Exercise description:
Hand back all records exactly, pictures omitted.

Stored records:
==================================================
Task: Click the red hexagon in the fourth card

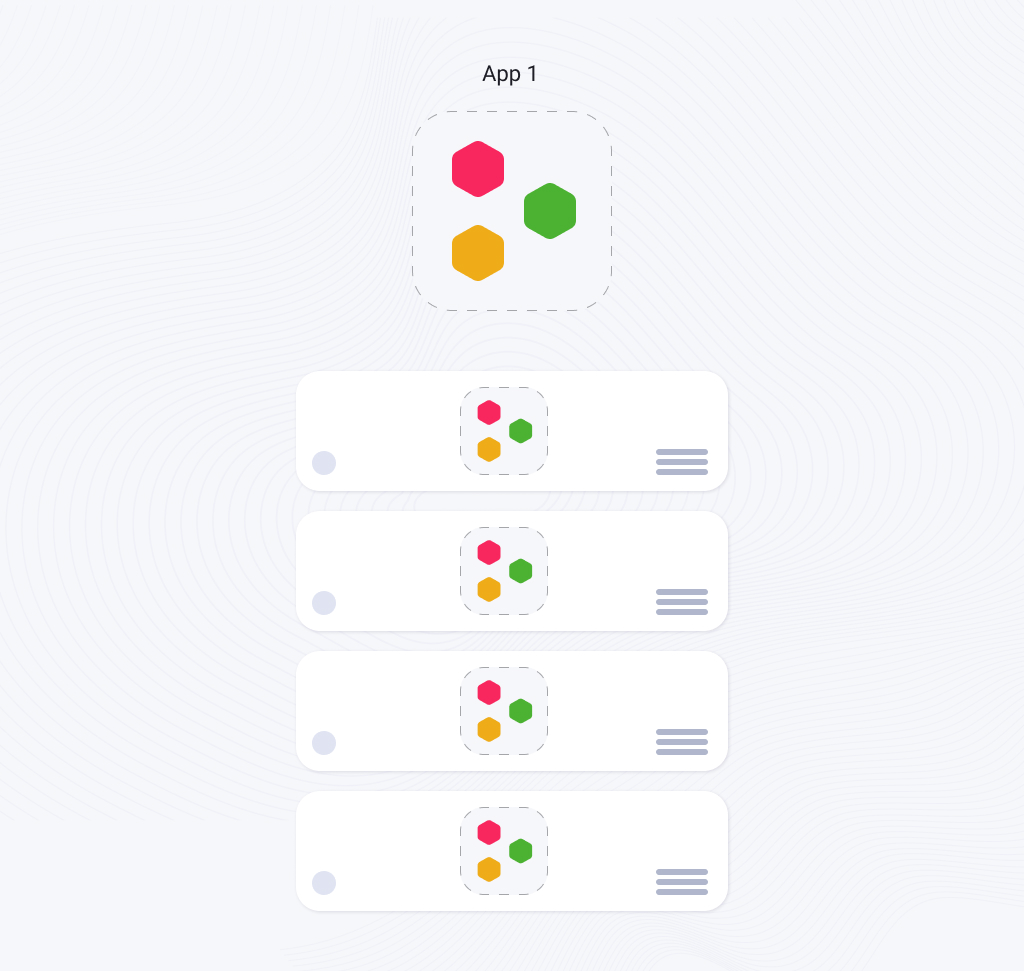Action: (489, 833)
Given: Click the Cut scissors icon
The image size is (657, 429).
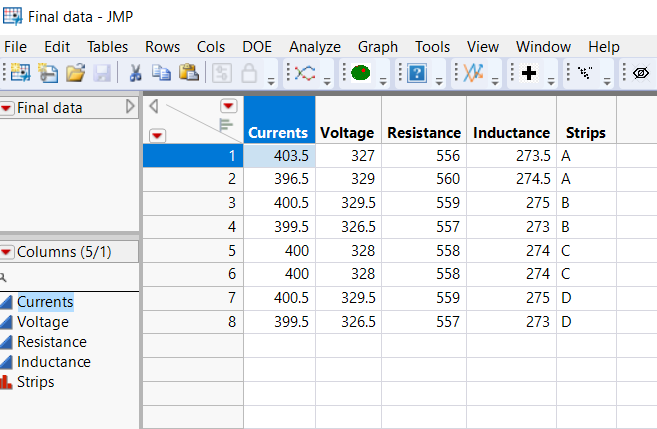Looking at the screenshot, I should pyautogui.click(x=134, y=73).
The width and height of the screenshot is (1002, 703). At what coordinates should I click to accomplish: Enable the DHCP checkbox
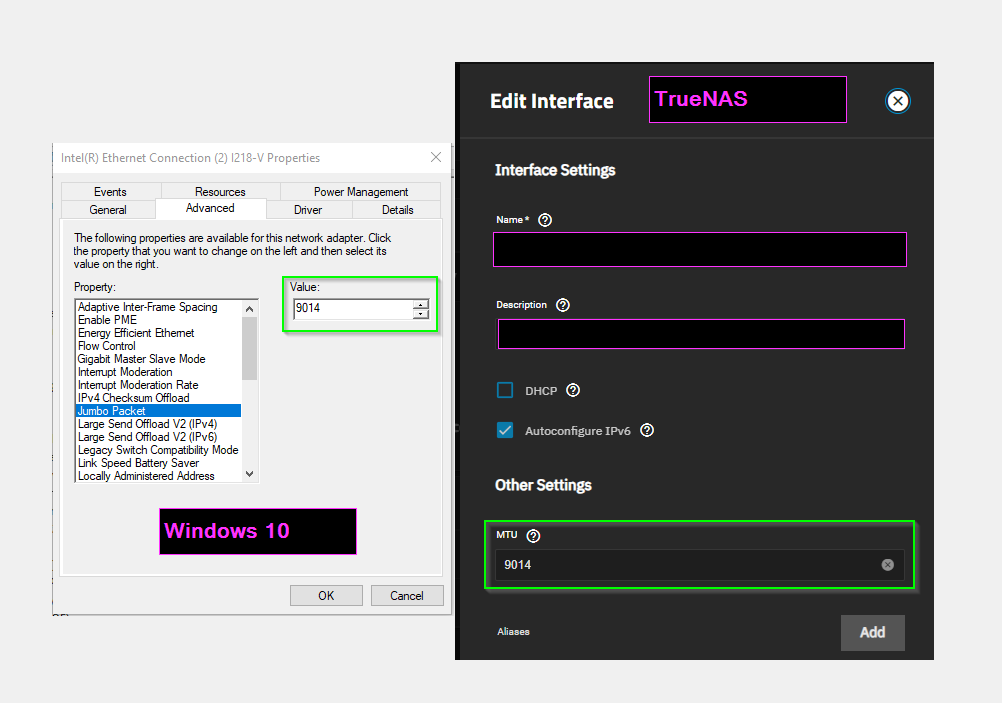tap(505, 390)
==================================================
Written reply:
Task: Click the red hexagon in the fourth card

Action: (489, 833)
Given: Click the Cut scissors icon
The image size is (657, 429).
Looking at the screenshot, I should pyautogui.click(x=134, y=73).
The width and height of the screenshot is (1002, 703). At what coordinates should I click to accomplish: Enable the DHCP checkbox
tap(505, 390)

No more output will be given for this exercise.